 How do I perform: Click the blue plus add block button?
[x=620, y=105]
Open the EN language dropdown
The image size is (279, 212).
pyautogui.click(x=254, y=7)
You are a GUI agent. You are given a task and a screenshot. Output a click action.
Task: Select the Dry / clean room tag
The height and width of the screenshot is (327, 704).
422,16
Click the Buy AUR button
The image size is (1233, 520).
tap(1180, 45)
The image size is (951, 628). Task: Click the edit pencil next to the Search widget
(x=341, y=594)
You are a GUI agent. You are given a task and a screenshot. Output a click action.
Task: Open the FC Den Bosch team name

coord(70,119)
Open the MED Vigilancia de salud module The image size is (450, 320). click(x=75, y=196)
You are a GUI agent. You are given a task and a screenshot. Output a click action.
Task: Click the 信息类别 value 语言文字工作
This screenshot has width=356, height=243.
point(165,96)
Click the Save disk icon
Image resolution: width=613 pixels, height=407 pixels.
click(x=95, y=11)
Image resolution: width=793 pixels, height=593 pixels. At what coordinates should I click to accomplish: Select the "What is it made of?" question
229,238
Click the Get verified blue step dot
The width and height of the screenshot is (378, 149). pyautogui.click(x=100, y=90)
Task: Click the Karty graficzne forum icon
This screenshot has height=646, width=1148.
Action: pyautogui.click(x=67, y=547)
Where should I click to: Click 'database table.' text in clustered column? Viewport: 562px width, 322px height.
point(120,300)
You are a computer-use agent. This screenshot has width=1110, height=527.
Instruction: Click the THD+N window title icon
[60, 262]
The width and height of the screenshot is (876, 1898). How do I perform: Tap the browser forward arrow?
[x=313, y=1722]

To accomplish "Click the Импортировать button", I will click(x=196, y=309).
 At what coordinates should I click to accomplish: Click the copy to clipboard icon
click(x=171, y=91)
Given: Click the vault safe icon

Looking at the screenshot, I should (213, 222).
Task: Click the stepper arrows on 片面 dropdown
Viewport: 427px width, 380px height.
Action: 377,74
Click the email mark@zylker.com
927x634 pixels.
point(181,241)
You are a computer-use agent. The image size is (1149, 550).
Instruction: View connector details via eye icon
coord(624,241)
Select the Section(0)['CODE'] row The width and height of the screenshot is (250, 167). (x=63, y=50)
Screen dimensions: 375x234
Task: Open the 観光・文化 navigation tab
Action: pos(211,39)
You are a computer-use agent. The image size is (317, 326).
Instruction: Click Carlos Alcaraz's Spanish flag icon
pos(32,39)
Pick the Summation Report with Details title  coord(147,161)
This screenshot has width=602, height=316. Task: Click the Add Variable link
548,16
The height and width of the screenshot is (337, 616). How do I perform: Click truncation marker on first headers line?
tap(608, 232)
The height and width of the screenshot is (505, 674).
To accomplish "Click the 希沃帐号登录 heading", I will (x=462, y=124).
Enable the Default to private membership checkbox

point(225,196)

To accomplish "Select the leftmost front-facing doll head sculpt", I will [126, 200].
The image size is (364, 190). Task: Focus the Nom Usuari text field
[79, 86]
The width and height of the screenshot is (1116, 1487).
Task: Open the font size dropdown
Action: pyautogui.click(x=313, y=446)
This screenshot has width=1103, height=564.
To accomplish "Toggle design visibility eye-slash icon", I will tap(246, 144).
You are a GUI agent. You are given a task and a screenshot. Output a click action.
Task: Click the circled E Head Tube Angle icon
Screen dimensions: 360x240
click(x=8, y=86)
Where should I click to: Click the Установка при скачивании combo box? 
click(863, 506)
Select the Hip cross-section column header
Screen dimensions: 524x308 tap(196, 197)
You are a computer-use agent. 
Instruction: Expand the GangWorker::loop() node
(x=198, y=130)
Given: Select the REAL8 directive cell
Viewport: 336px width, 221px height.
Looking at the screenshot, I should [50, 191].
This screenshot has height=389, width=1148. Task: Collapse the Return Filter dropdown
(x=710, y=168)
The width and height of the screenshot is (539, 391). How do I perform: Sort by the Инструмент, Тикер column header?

Instructions to follow
Could you tally the lines in the data that contain the string "computer" and answer with the number alone?

Reply
4